:: Aim of the exercise ::
For each line below that contains the word "will", make a copy.

:: Collected data entries ::
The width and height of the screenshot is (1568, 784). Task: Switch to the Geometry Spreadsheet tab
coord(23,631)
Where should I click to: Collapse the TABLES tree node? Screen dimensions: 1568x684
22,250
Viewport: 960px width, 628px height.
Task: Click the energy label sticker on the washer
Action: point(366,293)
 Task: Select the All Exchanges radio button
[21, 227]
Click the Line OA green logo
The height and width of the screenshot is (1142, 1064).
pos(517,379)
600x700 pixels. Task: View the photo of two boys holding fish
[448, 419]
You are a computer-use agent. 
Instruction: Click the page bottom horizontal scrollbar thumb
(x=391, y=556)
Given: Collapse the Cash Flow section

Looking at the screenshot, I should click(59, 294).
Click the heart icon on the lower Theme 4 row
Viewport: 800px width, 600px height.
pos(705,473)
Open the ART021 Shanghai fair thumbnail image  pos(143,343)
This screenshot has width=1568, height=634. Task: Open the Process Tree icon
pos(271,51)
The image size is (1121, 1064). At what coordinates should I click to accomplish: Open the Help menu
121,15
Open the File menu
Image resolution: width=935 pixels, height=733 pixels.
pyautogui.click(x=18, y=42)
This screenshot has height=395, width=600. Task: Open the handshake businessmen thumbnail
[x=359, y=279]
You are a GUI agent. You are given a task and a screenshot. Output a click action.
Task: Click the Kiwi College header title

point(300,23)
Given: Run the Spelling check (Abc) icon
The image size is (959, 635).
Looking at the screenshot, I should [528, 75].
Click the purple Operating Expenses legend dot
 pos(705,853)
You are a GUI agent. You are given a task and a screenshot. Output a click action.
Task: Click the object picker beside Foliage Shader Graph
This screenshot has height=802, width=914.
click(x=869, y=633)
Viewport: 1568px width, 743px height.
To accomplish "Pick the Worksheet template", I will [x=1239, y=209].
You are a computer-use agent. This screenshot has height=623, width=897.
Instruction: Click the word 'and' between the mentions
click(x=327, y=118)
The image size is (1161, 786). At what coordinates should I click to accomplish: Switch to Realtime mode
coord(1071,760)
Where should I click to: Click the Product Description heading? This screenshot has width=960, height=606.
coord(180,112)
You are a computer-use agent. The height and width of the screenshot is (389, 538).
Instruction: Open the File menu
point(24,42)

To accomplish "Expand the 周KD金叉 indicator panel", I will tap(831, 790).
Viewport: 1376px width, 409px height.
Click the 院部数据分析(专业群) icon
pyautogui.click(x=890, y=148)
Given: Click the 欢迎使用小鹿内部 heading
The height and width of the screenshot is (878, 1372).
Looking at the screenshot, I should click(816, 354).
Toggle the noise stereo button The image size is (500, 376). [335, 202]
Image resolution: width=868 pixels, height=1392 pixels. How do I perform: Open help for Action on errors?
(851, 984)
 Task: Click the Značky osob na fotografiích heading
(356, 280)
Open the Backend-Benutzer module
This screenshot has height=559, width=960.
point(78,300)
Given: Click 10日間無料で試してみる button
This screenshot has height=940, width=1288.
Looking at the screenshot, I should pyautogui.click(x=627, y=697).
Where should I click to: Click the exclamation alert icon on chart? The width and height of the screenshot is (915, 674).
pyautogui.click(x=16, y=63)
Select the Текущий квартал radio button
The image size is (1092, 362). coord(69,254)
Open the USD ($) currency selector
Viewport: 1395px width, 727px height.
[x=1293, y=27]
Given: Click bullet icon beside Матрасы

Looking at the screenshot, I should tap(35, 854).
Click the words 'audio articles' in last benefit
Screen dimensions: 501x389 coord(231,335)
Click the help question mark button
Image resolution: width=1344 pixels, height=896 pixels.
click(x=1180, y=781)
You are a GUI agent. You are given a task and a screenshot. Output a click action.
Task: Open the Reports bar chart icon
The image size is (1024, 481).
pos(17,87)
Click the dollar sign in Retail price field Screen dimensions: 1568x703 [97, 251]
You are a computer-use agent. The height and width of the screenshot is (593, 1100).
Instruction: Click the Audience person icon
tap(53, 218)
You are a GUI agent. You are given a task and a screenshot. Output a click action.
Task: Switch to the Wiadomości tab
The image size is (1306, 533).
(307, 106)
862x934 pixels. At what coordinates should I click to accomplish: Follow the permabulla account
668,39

:: Exercise output ::
To accomplish "Pick the Worksheet template", I will [x=1239, y=209].
To accomplish "Expand the 周KD金叉 indicator panel", I will tap(831, 790).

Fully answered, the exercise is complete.